AUSTIN ATLANTIC - Erreur de casting à l'anglaise

AUSTIN ATLANTIC – Erreur de casting à l’anglaise.

A l’exception notable des Etats-Unis, pour tous les pays qui se sont retrouvés impliqués dans la Seconde Guerre mondiale, ce conflit aura été désastreux non seulement sur le plan humain mais aussi sur le plan économique. Si, contrairement à la plupart des autres pays de l’Europe continentale, le Royaume-Uni n’eut pas à souffrir des pillages d’une grande partie de son outil industriel par les forces d’Occupation, tout comme eux, elle n’échappa pas aux destructions engendrées par les bombardements ennemis. Après six années d’un conflit sanglant, la Grande-Bretagne se retrouve ainsi économiquement exsangue et la priorité numéro un du gouvernement britannique va donc être de solliciter sur les constructeurs automobiles pour que ceux-ci réservent la plus grande partie de leur production à destination du marché américain.

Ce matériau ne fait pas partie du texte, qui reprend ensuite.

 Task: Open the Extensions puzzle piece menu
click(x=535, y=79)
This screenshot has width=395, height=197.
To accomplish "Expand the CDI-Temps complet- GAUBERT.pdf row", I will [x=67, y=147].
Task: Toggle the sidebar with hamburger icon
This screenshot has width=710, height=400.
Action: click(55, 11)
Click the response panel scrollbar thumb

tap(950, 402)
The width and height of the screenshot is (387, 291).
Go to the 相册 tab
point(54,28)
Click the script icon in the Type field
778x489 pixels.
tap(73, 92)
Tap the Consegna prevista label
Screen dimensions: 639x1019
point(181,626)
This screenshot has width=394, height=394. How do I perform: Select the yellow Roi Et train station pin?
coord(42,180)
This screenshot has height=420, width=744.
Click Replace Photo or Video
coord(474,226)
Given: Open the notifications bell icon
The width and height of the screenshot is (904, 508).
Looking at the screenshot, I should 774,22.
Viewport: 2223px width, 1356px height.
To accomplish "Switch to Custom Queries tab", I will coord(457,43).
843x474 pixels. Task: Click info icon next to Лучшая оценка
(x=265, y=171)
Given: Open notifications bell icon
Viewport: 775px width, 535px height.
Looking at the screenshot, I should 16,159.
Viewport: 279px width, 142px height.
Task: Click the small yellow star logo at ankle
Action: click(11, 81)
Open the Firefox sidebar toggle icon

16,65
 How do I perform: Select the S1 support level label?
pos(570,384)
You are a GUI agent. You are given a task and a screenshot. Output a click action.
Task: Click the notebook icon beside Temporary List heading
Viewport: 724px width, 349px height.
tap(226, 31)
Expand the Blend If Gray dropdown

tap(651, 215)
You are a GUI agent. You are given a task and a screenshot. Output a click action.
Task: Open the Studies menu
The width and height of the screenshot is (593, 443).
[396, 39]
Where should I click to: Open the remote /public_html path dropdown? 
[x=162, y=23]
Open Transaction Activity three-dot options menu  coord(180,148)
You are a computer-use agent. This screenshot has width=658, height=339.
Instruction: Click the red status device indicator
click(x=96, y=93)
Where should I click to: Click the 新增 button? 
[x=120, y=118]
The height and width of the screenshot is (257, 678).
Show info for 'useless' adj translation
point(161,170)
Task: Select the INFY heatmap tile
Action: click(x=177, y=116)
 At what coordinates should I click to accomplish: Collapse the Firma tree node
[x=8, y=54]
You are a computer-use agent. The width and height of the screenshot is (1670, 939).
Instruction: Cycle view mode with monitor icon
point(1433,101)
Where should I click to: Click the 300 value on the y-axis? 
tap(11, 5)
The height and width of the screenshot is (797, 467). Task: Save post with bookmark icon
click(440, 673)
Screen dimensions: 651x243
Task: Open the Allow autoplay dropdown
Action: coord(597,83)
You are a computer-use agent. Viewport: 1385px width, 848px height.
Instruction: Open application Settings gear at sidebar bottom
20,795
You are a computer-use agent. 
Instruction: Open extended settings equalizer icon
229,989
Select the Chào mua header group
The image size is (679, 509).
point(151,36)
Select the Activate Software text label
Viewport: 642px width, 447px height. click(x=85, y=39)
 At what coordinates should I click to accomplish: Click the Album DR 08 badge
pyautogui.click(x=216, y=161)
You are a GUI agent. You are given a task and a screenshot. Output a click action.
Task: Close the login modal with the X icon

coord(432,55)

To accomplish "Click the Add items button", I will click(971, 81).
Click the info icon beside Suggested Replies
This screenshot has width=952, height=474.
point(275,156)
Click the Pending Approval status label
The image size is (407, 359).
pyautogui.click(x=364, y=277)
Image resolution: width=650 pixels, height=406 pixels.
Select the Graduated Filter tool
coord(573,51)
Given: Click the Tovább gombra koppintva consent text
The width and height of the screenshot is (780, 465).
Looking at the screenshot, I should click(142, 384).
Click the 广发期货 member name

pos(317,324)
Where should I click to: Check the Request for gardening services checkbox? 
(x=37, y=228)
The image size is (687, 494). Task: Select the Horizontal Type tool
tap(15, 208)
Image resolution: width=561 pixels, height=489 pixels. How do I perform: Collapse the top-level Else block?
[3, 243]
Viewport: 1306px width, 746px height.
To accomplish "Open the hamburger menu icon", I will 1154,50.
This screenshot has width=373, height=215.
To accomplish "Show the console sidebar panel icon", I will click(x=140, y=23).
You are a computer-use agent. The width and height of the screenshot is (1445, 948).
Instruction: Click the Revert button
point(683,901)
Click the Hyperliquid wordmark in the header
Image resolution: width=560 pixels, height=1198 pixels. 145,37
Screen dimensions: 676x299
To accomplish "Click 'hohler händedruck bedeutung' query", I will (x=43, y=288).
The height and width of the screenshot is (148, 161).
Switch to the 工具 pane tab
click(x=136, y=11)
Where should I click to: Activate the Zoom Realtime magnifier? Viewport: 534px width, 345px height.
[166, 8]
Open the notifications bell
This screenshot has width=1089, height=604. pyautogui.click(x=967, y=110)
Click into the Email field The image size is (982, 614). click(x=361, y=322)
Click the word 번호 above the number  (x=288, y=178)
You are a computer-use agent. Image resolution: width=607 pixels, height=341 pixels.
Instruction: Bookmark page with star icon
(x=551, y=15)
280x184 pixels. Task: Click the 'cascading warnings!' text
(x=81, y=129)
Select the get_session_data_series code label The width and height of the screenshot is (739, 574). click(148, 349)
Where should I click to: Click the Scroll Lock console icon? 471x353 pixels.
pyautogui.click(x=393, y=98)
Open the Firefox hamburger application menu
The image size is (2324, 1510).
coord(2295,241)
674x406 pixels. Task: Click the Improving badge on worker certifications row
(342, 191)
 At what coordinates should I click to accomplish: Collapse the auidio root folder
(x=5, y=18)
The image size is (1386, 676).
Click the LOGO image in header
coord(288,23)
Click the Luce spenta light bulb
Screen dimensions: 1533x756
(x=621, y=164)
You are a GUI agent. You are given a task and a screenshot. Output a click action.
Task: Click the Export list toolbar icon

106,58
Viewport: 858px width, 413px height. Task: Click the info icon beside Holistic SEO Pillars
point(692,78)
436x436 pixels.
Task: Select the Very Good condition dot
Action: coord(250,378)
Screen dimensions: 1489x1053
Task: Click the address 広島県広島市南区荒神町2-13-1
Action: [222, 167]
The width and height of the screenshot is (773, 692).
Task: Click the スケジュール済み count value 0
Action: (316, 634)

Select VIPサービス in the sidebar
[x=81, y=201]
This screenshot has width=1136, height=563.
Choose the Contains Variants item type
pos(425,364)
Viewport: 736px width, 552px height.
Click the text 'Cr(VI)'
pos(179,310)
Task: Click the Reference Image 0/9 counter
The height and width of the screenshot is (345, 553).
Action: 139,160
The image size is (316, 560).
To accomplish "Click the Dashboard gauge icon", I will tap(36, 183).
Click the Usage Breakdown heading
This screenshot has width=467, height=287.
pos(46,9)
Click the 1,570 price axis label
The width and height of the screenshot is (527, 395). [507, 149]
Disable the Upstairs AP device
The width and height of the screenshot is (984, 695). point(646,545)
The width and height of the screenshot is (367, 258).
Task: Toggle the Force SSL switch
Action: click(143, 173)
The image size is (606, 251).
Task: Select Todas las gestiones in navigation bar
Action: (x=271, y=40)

Les Etats-Unis étant alors la seule nation occidentale qui ne soit pas sortie sinistrée à l’issue du conflit. Au contraire, au sortir du conflit, ceux affichent une prospérité économique retrouvée, qu’ils n’avaient plus connu depuis la crise économique de 1929 et représente donc, dans l’immédiat, pour les firmes européennes, le plus grand mais aussi le seul véritable débouché commercial suffisant pour leur permettre de se refaire une santé.

Se disputant, avec son principal et éternel rival Morris, le titre de premier des constructeurs britanniques et spécialisé, tout comme ce dernier, dans les voitures populaires, Austin ne peut évidemment rester indifférent face à la perspective de ce nouvel Eldorado, d’autant que ce fabuleux gâteau, de l’autre côté de l’Atlantique, apparaît suffisant grand pour que la marque fondée par Sir Herbert Austin puisse espérer, elle aussi, en croquer sa part. Le seul problème est que les voitures anglaises qui sont les plus prisées auprès des Américains sont, soit, les berlines de prestige ou les coupés et cabriolet de grand tourisme ou les petites sportives.

Or, malheureusement pour elle, au sein de sa nouvelle gamme des premières années d’après-guerre, Austin ne propose ni l’un ni l’autre. Si le constructeur propose bien, à partir de 1948, une nouvelle berline haut de gamme à son catalogue, la Princess*, celle-ci, bien que d’aspect plutôt flatteur, est avant tout destiné à concurrencer les voitures de prestige de gamme « intermédiaire » telles que les Humber et est donc loin d’avoir la carrure d’une Bentley ou d’une Rolls-Royce. Quant aux roadsters sportifs, Austin ne peut quasiment se prévaloir d’aucune expérience dans ce domaine. Autre difficulté, dans les deux cas, bien que situé aux extrémités de l’éventail du marché automobile britannique de la fin des années 1940, les unes comme les autres peuvent se prévaloir d’un certain cachet « exotique » ainsi que de lignes ou d’un aspect suggestif qui reflète bien leur vocation. Le « hic » de ce côté est que le mot « glamour » n’a jamais vraiment figuré au sein du dictionnaire de la marque Austin, celle-ci, qu’il s’agit de ses petites voitures populaires ou de ses berlines de plus grosse cylindrée, ayant, au contraire, plutôt érigée l’austérité en vertu cardinale.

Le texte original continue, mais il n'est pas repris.